- _TASK PROMPT_
Output exactly the lines from the line that has "Set font size to large (大)" through the last line of the data below, with no pictures.

- _ENTRIES SHOWN_
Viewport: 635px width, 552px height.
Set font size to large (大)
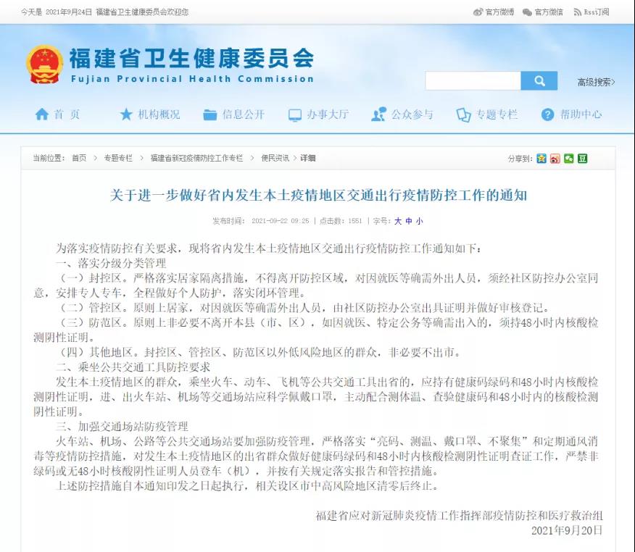coord(397,221)
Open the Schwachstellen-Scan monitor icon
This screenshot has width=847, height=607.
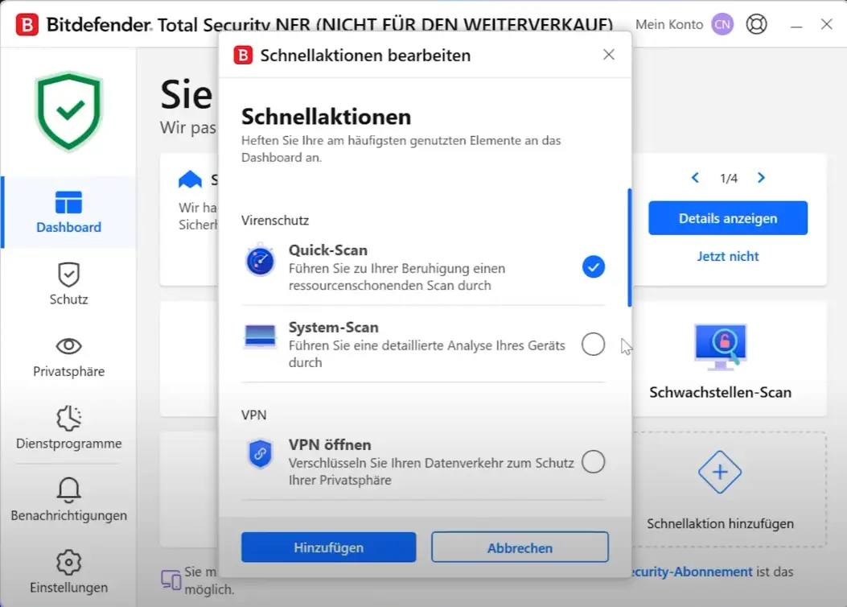tap(720, 347)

- _RESPONSE AREA_
Set font size to large (大)
coord(397,221)
Open the Schwachstellen-Scan monitor icon
This screenshot has width=847, height=607.
tap(720, 347)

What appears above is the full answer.